▶ Actions to take
1 - In the HOA records post, why are the homeowners the author has talked with frustrated? Answer in one to three sentences.
2 - Reproduce everything in the HOA records post from "Recently, I have" down to "in their HOA.".

▶ Document segment

The Wonder of Sworn Testimony & Public Records!

R-E-C-O-R-D-S! Release the Records!

guest blog by Nila Ridings 

Recently, I have talked with HOA members locally and across the country who are frustrated because they cannot see the financial records in their HOA.

One homeowner requested to see ONE financial document and was told by the Associa management operation that a $200 advance payment was required to see it! Others have gotten the same old song and dance about paying to see the HOA records.

Back in 2007, it was discovered after much stalling and excuse making by the board president that Quivira Falls had $10,000,000.00 unaccounted for. Yes, that figure is TEN MILLION DOLLARS!!! And the audits had not been performed for years, as required per the by-laws. A homeowner filed a pro se lawsuit to see records. Five months later, I filed a lawsuit to recall the board and gain access to the records.

▶ Provided records
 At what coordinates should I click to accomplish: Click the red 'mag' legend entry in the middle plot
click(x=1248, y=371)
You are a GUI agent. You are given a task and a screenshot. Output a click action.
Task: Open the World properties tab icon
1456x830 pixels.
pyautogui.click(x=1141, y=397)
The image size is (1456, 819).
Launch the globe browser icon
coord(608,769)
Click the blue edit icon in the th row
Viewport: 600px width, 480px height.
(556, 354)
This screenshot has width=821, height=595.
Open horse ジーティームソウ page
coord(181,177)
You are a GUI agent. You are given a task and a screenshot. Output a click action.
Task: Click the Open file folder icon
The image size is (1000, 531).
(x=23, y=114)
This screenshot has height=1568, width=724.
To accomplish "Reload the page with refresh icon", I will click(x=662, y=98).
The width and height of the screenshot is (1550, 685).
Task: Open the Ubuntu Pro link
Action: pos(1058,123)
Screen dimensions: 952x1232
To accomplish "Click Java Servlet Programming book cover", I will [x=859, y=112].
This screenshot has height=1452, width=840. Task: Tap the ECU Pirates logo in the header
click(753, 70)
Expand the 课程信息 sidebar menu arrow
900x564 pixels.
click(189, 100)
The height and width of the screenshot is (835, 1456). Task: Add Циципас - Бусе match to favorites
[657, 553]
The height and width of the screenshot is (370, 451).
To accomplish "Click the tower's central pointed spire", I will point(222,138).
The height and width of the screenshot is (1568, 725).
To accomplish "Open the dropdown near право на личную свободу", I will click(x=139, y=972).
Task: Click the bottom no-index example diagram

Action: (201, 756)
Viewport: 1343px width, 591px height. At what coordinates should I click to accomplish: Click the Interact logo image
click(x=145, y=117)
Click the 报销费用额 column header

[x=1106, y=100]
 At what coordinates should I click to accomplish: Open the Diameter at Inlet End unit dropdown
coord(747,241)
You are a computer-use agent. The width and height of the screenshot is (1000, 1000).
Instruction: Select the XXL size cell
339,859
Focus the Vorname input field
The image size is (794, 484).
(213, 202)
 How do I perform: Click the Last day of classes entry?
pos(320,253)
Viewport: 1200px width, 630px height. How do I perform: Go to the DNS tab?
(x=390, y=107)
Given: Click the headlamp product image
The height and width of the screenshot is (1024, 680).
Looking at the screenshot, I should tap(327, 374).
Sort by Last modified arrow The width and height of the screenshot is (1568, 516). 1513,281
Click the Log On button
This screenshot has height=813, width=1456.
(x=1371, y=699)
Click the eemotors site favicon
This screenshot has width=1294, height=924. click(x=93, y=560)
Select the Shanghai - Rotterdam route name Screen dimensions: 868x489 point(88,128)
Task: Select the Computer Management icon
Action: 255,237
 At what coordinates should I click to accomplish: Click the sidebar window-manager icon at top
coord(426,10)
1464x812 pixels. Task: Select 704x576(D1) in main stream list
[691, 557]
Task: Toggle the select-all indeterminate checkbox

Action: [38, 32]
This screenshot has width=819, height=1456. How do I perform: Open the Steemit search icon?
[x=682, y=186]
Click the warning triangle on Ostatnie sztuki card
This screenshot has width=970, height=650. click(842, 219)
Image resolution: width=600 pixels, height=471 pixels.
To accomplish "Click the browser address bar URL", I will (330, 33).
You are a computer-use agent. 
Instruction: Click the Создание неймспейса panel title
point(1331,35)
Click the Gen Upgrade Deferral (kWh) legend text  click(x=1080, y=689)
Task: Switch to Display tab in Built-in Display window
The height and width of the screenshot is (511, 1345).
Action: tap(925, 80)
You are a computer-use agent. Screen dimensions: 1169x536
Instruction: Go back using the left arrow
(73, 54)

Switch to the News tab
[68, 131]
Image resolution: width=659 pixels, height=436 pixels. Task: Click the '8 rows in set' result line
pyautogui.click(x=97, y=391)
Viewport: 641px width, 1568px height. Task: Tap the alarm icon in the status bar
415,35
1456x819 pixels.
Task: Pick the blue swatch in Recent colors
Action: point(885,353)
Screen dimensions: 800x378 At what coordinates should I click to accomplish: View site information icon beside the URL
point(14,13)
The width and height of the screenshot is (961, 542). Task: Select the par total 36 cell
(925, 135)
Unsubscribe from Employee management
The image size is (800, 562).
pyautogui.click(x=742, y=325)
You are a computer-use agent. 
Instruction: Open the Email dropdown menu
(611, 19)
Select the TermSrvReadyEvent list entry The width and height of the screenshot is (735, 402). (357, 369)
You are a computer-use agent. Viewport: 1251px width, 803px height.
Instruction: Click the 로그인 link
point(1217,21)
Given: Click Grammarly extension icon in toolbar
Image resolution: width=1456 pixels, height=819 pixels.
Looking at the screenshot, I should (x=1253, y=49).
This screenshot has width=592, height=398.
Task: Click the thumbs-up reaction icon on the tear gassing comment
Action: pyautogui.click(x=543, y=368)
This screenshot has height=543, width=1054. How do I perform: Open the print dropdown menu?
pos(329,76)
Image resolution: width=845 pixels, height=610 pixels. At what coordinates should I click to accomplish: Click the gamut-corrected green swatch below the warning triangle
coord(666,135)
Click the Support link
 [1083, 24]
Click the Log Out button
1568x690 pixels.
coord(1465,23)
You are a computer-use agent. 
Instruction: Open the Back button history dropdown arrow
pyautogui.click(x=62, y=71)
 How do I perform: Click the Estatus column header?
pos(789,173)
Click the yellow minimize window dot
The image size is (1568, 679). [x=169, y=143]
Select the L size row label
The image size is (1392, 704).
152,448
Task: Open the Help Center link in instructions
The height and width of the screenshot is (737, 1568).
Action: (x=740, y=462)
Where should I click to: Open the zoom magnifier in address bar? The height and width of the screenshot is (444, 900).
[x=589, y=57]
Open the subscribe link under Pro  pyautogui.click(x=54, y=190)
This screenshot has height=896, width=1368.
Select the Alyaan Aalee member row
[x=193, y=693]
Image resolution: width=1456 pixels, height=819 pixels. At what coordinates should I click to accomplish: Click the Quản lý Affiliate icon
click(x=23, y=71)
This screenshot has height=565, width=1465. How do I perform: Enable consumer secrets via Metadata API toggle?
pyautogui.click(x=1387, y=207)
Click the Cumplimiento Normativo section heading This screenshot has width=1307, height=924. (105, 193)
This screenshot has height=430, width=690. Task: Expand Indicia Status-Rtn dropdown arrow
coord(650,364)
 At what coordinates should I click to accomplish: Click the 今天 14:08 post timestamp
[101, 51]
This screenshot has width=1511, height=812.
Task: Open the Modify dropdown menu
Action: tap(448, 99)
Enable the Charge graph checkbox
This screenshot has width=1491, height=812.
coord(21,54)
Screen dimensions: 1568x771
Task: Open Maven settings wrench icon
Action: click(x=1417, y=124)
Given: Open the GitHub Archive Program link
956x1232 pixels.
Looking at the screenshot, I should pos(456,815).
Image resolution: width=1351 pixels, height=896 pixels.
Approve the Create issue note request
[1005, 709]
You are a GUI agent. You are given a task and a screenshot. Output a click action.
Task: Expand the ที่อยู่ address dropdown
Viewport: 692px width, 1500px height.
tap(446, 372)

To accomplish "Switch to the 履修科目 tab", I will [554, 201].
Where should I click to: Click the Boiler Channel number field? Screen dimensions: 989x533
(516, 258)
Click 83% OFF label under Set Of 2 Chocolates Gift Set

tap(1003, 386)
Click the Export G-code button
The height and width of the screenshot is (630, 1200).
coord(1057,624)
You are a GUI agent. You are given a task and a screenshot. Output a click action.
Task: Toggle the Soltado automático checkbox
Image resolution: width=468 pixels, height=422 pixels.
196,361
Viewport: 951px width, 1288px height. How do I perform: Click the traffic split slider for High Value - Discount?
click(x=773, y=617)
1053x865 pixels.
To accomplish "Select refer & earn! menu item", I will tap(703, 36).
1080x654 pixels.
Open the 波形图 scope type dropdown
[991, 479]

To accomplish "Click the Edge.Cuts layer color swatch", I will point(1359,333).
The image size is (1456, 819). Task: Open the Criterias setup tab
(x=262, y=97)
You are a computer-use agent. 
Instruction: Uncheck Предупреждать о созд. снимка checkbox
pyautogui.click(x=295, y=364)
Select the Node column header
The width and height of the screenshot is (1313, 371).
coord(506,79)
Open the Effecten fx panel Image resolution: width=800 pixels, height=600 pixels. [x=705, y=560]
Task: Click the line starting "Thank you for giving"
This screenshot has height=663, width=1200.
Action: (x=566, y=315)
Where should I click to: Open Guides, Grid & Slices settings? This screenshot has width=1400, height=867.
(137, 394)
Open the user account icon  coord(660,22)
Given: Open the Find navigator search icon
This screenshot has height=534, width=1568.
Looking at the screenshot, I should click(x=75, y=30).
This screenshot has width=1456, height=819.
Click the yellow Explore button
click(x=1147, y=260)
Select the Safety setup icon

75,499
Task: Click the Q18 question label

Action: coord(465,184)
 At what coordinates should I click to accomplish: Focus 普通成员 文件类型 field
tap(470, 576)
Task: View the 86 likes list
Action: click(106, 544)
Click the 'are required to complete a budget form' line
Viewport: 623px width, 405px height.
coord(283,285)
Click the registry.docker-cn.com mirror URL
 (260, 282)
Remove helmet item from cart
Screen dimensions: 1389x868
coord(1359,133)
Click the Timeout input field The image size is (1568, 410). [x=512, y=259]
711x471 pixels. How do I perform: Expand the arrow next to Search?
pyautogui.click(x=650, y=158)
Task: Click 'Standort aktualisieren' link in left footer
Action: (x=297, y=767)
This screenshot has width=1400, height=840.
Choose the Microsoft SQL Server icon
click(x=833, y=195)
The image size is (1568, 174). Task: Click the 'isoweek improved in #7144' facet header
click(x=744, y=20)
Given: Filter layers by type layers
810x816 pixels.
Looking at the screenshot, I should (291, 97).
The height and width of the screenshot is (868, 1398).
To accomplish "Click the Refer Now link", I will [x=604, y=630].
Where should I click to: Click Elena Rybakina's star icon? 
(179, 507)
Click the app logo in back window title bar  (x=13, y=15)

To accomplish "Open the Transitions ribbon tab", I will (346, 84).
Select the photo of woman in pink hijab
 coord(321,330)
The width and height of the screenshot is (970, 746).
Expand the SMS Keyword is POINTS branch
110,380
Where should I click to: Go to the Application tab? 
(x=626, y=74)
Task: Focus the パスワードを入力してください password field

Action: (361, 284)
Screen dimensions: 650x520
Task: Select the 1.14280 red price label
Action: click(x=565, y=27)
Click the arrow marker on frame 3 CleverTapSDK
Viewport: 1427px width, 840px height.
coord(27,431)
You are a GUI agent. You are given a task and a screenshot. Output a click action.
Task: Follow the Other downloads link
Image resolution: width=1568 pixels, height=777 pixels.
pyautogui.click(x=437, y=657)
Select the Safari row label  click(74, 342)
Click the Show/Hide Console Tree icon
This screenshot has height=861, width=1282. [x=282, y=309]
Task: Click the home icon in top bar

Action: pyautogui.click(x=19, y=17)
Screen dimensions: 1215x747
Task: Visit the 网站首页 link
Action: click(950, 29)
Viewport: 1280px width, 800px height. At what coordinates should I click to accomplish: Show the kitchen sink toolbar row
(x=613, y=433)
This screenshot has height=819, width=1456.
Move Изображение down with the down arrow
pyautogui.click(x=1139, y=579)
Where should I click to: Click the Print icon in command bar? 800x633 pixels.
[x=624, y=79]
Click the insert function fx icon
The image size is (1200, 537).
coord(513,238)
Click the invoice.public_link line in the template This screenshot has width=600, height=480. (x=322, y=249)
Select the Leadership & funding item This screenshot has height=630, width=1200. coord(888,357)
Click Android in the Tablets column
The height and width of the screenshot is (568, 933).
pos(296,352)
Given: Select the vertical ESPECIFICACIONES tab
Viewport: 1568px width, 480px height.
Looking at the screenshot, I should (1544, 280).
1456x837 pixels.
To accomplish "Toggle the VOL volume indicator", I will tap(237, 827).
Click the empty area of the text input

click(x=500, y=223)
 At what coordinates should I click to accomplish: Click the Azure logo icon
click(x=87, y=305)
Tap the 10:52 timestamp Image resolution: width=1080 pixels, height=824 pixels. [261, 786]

▶ Answers for the tasks
1 - They are frustrated because they cannot see the financial records in their HOA.

2 -
Recently, I have talked with HOA members locally and across the country who are frustrated because they cannot see the financial records in their HOA.